The regulations and introductory material include initial catch-up adjustments for CMPs, and the Act requires HHS to publish annual adjustments by January 15 of every year.
Increased CMPs Involving HIPAA Violations
The maximum adjusted penalty for each violation of HIPAA’s administrative simplification provisions prior to February 18, 2009, is $150 (increased from $100). (February 18, 2009, was the effective date of certain increased penalties for HIPAA violations under the Health Information Technology for Economic and Clinical Health Act (HITECH)).

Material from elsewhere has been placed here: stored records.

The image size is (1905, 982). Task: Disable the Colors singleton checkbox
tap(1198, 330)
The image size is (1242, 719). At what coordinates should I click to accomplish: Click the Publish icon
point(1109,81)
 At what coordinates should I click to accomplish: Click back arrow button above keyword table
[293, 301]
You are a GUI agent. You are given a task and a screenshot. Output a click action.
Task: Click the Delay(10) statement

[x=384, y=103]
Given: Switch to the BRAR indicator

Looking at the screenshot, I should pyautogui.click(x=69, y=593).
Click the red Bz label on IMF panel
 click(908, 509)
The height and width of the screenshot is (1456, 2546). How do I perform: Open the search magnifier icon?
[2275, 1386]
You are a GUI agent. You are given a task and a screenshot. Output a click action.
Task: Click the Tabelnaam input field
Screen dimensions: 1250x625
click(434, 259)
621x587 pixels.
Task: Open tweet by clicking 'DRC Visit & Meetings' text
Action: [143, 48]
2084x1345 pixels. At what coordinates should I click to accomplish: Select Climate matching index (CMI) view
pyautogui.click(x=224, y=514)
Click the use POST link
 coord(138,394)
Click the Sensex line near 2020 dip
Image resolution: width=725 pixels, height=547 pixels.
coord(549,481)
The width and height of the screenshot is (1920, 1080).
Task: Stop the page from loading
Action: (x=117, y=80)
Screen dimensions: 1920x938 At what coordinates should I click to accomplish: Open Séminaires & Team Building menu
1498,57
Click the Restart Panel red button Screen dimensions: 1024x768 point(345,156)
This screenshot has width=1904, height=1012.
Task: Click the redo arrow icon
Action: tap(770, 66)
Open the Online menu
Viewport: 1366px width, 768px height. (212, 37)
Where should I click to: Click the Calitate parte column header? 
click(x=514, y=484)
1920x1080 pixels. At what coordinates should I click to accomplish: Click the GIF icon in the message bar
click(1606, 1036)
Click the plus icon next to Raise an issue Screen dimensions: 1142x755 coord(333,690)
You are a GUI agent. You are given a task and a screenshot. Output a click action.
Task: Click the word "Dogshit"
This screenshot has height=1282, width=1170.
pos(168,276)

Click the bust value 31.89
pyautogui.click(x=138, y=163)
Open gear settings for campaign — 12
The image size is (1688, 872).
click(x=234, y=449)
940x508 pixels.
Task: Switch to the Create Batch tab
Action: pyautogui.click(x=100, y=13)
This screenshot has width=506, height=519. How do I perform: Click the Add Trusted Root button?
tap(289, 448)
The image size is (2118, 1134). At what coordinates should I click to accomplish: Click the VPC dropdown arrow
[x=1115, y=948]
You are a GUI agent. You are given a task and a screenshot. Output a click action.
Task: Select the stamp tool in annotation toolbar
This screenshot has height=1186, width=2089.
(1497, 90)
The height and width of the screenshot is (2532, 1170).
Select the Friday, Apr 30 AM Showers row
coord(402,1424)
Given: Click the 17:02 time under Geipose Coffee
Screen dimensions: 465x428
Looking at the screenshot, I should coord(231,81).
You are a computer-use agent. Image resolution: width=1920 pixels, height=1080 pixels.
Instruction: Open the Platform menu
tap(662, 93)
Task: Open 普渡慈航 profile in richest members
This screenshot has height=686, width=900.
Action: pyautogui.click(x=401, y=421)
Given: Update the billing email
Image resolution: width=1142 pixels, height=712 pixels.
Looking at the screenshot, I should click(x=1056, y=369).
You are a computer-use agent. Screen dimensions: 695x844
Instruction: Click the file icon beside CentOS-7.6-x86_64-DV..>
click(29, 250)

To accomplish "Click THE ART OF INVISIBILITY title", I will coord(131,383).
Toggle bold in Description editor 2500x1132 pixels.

In addition, the maximum adjusted penalties for each violation of HIPAA’s administrative simplification provisions on or after February 18, 2009, are:
- If it is established that a covered entity (CE) or business associate (BA) did not know (and by exercising reasonable diligence would not have known) that the CE or BA violated the provision:
- $110 (increased from $100)
- $55,010 (increased from $50,000)
- If it is established that the violation was due to reasonable cause and not willful neglect:
- $1,100 (increased from $1,000)
- $55,010 (increased from $50,000)
- If it is established that the violation was due to willful neglect and corrected during the 30-day period beginning on the first date the CE or BA knew (or by exercising reasonable diligence would have known) that the violation occurred:
- $11,002 (increased from $10,000)
- $55,010 (increased from $50,000)
- If it is established that the violation was due to willful neglect and was not corrected during the 30-day period beginning on the first date the CE or BA knew (or by exercising reasonable diligence would have known) that the violation occurred:
- $55,010 (increased from $50,000)
- $1,650,300 (increased from $1,500,000)
Increased Penalties for Non-HIPAA Violations
The maximum adjusted penalty for failing to provide summaries of benefits and coverage under the ACA is $1,087 (increased from $1,000). The maximum annual penalty for violations of the ACA’s medical loss ratio reporting and rebating rules is $109 (increased from $100).
The maximum adjusted penalty for an employer (or other entity) that offers a financial or other incentive for an individual who is entitled to benefits not to enroll under a group health plan or large group health plan that would be a primary plan is $8,908 (increased from $5,000).
The maximum adjusted penalty for any entity serving as an insurer, third party administrator (TPA), or fiduciary for a group health plan that fails to provide information to HHS identifying situations where the group health plan is (or was) a primary plan to Medicare is $1,138 (increased from $1,000).
Question of the Month
- How are health savings account (HSA) contributions calculated?
- HSA contributions are calculated by month. In 2016, if an individual who moves from family coverage to single coverage, the individual’s maximum contribution amount is calculated as
(X/12 x $6,750) + (Y/12 x $3,350) = $____. The dollar figures used in the formula will change annually based on the IRS contribution limits.
X represents the number of months the individual was eligible under family coverage; Y represents the months the individual was eligible for single coverage.
This information is general and is provided for educational purposes only. It reflects UBA’s understanding of the available guidance as of the date shown and is subject to change. It is not intended to provide legal advice. You should not act on this information without consulting legal counsel or other knowledgeable advisors.